Mais on sait aussi que les explications par les armes n'ont jamais abouti qu'à une impasse et que MM. Abbas et Olmert en sont profondément convaincus ; Israël sait qu'un autre conflit, par exemple avec le Hezbollah et le Hamas, lui coûterait cher, même s'il finissait par triompher des deux mouvements ; en outre, des négociations secrètes se poursuivent avec la Syrie, sous l'oeil bienveillant de la France, ce qui permet d'envisager la restitution du Golan à la Syrie en échange de la neutralisation du Hezbollah, appelé à devenir un parti politique désarmé : ainsi seraient assurées à la fois la stabilité du Liban et la sécurité d'Israël.
On rêve ? Mais que peut-on faire d'autre ? La guerre Liban-Israël de 2006 a apporté la démonstration définitive que, pour les Arabes et pour les Juifs, aucune solution militaire n'est envisageable. L'accord de Doha, qui a permis le retour au calme du Liban et l'élection d'un président libanais, a certes autorisé implicitement le Hezbollah à conserver son statut d'État dans l'État ; il a néanmoins administré la preuve que les États arabes peuvent reprendre le jeu à l'Iran, sont capables de mettre en oeuvre une diplomatie cohérente, et qu'ils veulent tous sincèrement la paix, pas seulement ceux d'entre eux qui ont des relations avec Israël. Aujourd'hui, personne ne peut nier qu'entre le discours négationniste et fasciste du président iranien et celui des pays arabes, Arabie saoudite comprise, il y a la différence qui existe entre la guerre et la paix.
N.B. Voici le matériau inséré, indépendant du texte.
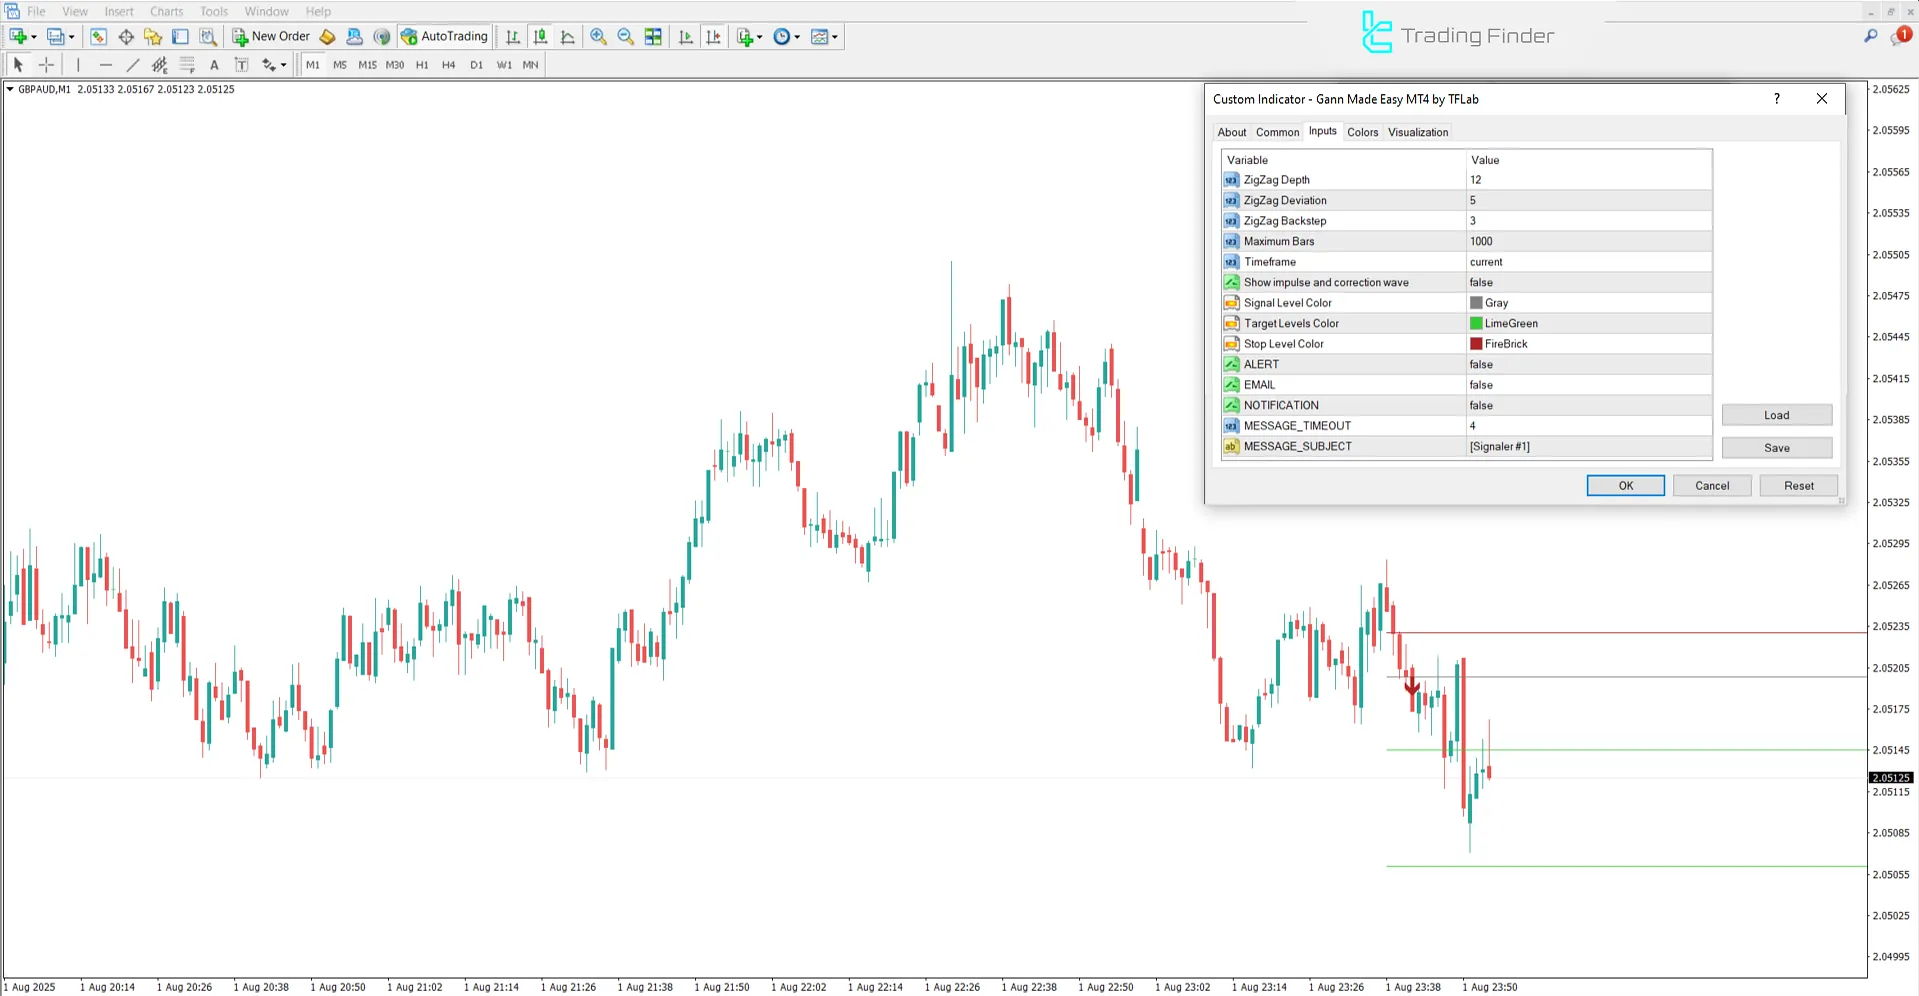This screenshot has width=1919, height=996.
Task: Toggle AutoTrading on
Action: pos(444,36)
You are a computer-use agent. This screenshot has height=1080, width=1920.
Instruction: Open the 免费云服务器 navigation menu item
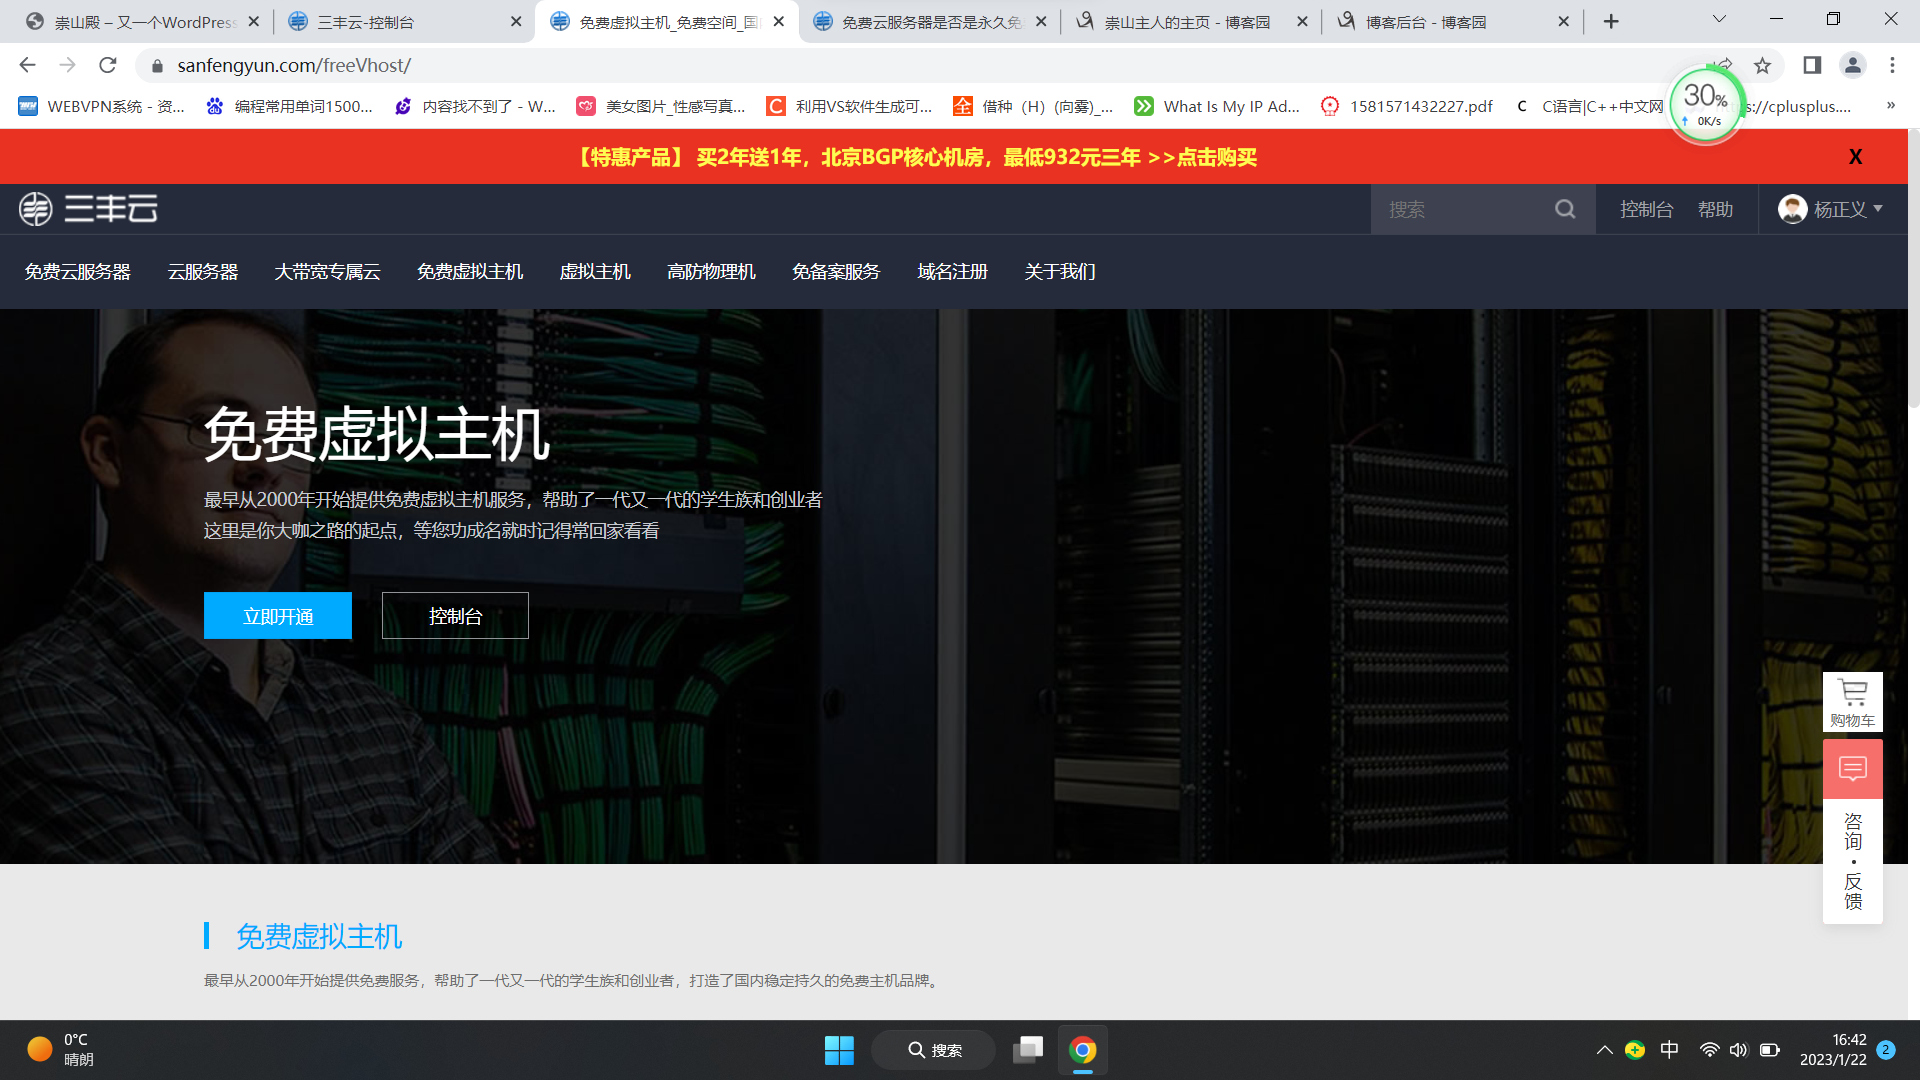pos(78,272)
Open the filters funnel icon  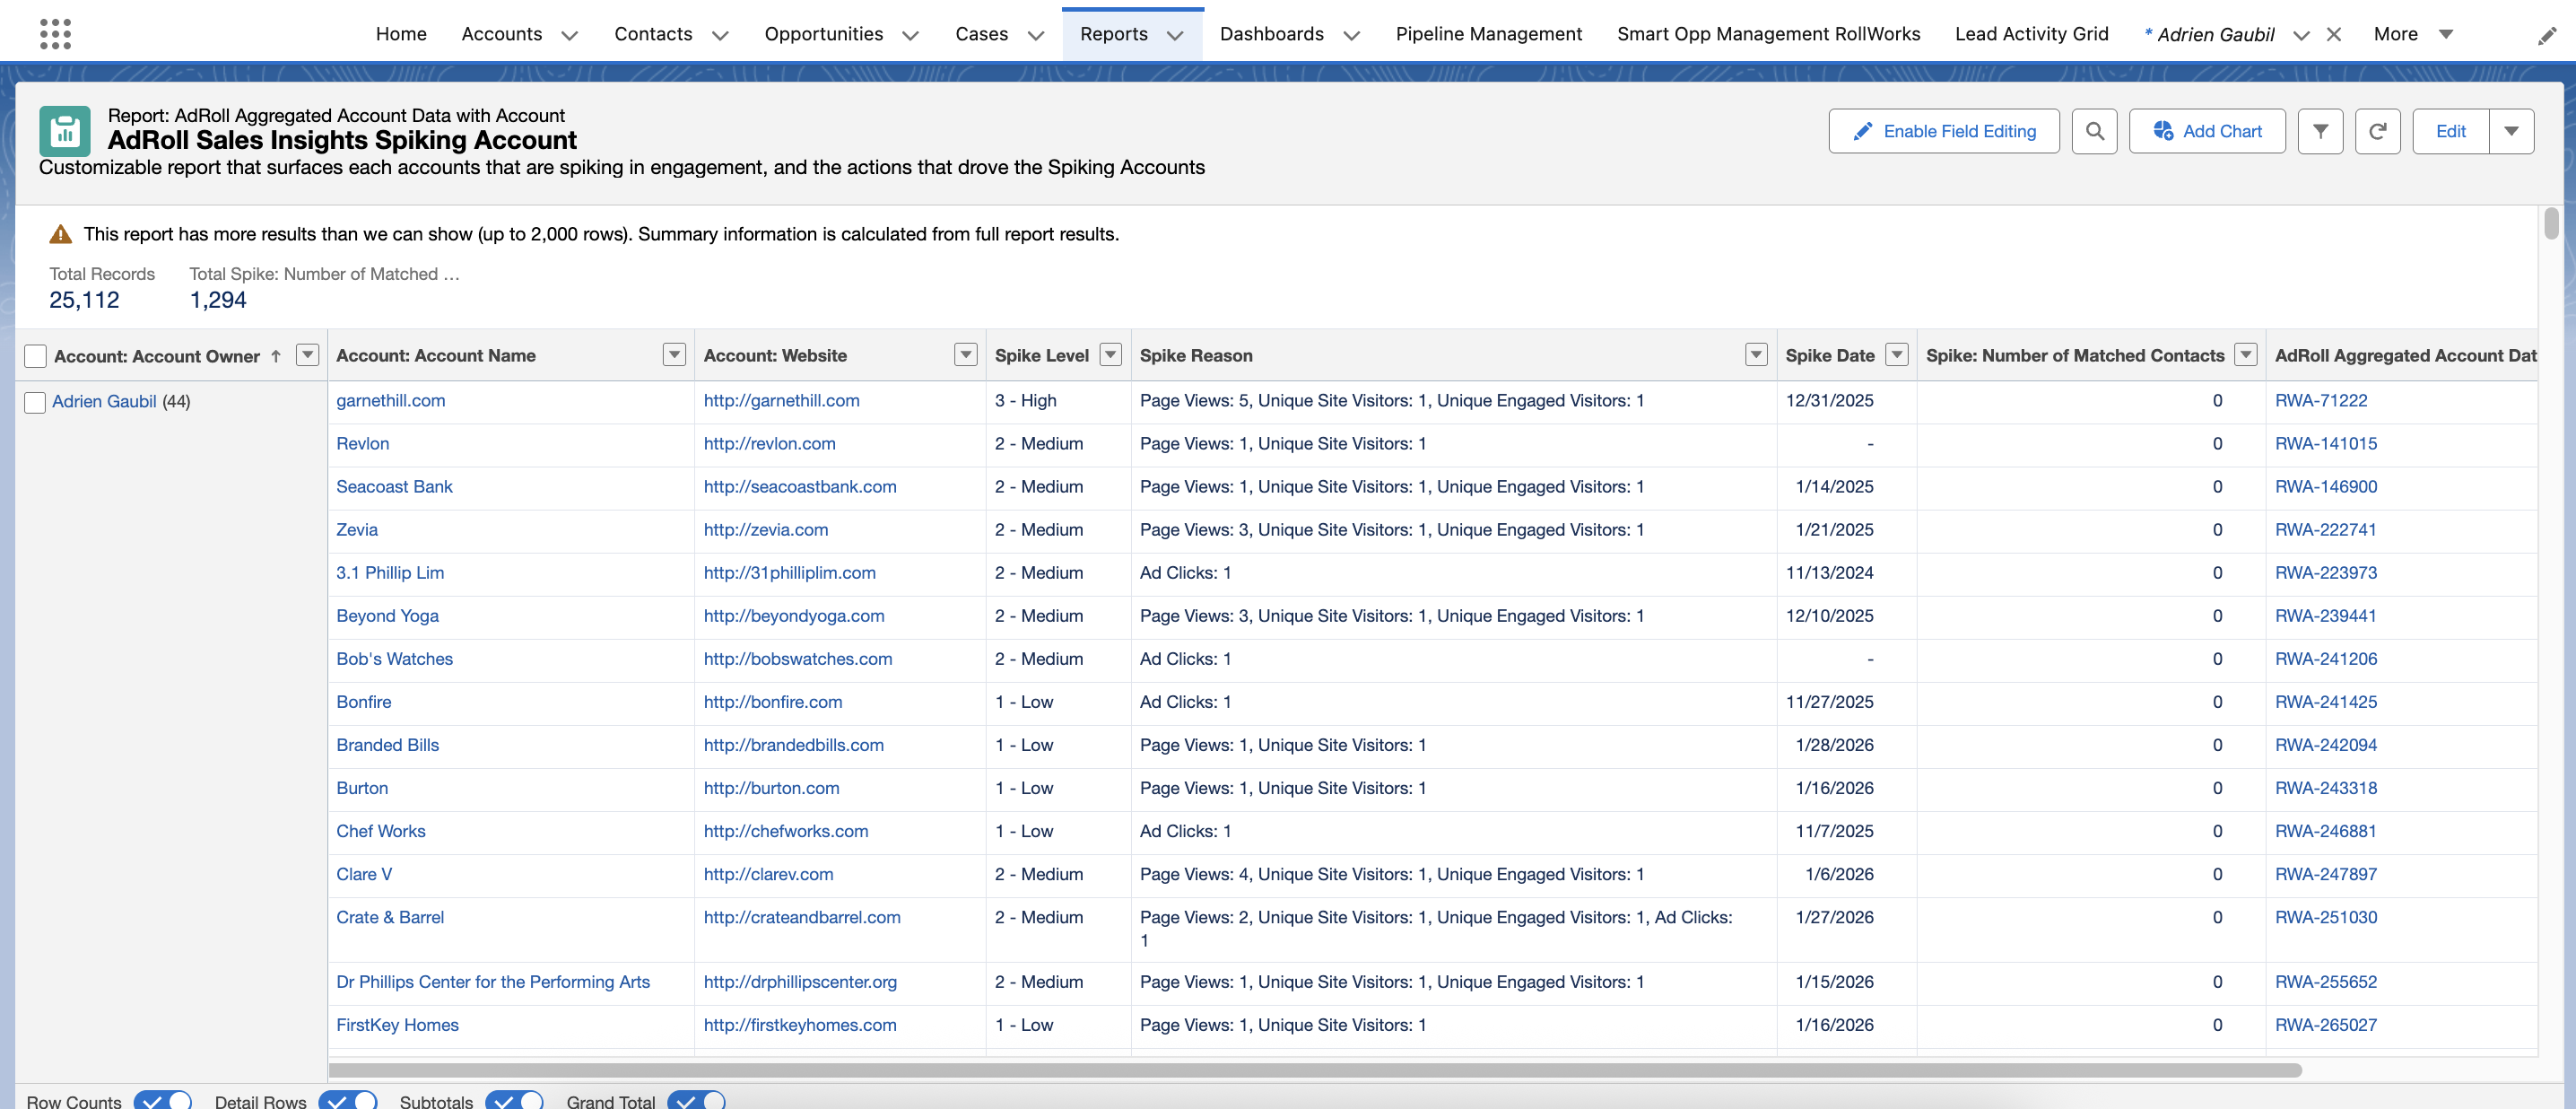(2320, 131)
C'est pourquoi Nicolas Sarkozy estime, comme d'autres leaders, que le moment est propice, qu'il ne se représentera pas et que les Israéliens et les Palestiniens doivent saisir leur chance. Aussi bien, les Israéliens ne sauraient lui tenir rigueur de se servir de son amitié pour les presser de trouver un accord de paix avec les Palestiniens : c'est leur intérêt et la plupart d'entre eux le comprennent. Jamais, peut-être, la crise à Gaza et en Cisjordanie n'a été aussi grave ; jamais la création d'un État palestinien n'aura semblé aussi nécessaire, indispensable et… imminente.